TEXTE EXTRAIT
Carmina Flores-Obanil, coordinatrice régionale de la Coalition mondiale pour les droits humains dans le développement, affirme que la plus grande préoccupation est qu’« il n’y a vraiment pas de place pour les acteurs locaux dans l’ESF […]. Il y a de la place pour les clients, la banque, mais les communautés affectées par le projet ne sont pas incluses dans le processus. »

Inquiétudes plus générales concernant la BAII dans la région

La BAII a été fondée en 2016 comme alternative aux banques multilatérales de prêt existantes, telles que la Banque mondiale et la Banque asiatique de développement (BAD). À l’époque, nombreux étaient ceux qui s’inquiétaient du rôle de la Chine. Le président de la banque, Jin Liqun, est Chinois et Pékin contrôle environ 26 % des parts avec droit de vote et exerce une influence manifeste sur le fonctionnement de la banque.

« La partie chinoise regarde ce qu’elle a fait au niveau national, sans aucune protection des droits humains, sans consultation locale, et considère les politiques économiques et sociales comme des obstacles à la réalisation des objectifs », déclare Joshua Rosenzweig, directeur régional adjoint pour l’Asie de l’Est au bureau d’Amnesty International à Hong Kong.

Comme il fallait s’y attendre, cela signifie également que la BAII a montré des lacunes en matière de participation des groupes de la société civile au niveau international. « Il y a quelques années, nous avons eu l’impression qu’ils faisaient un effort pour établir un contact avec les organisations de la société civile, puis cela a changé. Nous avons senti qu’ils recommençaient à dresser des murs », explique Petra Kjell, responsable de campagnes chez Recourse, une ONG basée aux Pays-Bas qui observe le financement du développement mondial.

DONNÉES BRUTES
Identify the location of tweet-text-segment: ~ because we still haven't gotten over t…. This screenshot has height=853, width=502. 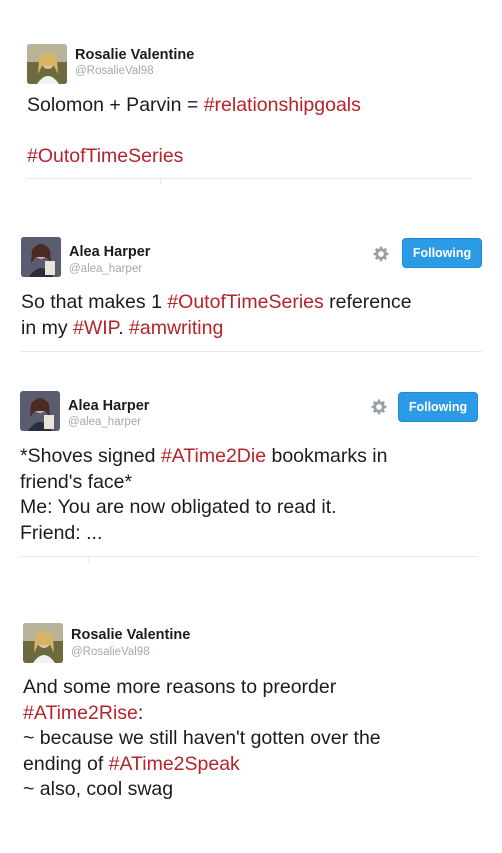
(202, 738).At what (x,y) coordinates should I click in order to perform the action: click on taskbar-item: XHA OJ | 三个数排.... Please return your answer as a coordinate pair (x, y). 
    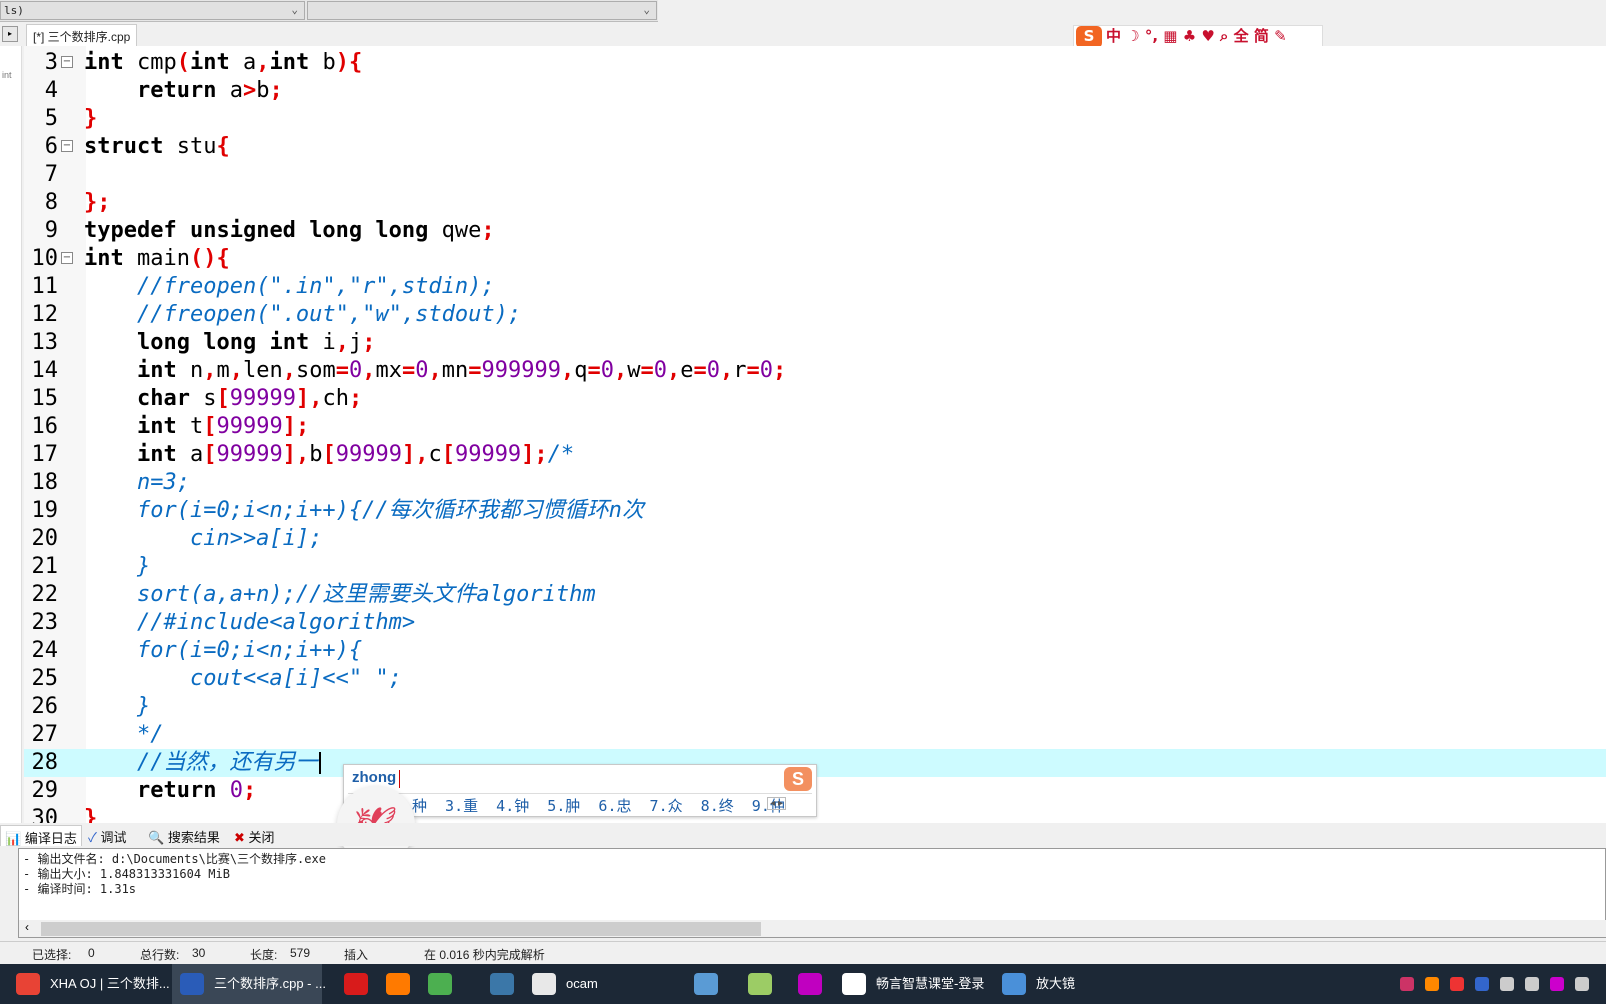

CONSIGNE
Rédigez la suite du texte sur la BAII en commençant juste après sa dernière phrase. La liste ci-dessus constitue un matériau distinct du texte.

RÉPONSE FINALE
Elle souligne le rôle limité des groupes de la société civile lors de la réunion annuelle de la BAII, surtout lorsqu’il est comparé à celui qu’ils ont à la Banque mondiale, qui leur permet d’inviter des intervenants de manière indépendante et d’organiser des panels.

La Birmanie est un autre pays qui préoccupe Mme Kjell. Selon un rapport du groupe de campagne Justice for Myanmar, la BAII a indirectement financé une entreprise d’infrastructure de télécommunications qui fait des affaires avec l’armée, ainsi qu’une cimenterie qui utilise du charbon. Les déclarations de la fin mai du vice-président de la banque, qui laissait la porte ouverte à des prêts au gouvernement contrôlé par la junte, sont également inquiétantes.

« Le fait que la BAII soit la seule banque multilatérale de développement à ne pas avoir dévoilé publiquement la manière dont elle entretient des relations avec la Birmanie [est préoccupant] », déclare Mme Kjell. « La BAII doit être transparente en Birmanie et adopter une position ferme et ouverte. Le fait que la banque ait été créée à l’initiative de la Chine envoie certains signaux qui pourraient être problématiques compte tenu de la position de la Chine à l’égard de la Birmanie. »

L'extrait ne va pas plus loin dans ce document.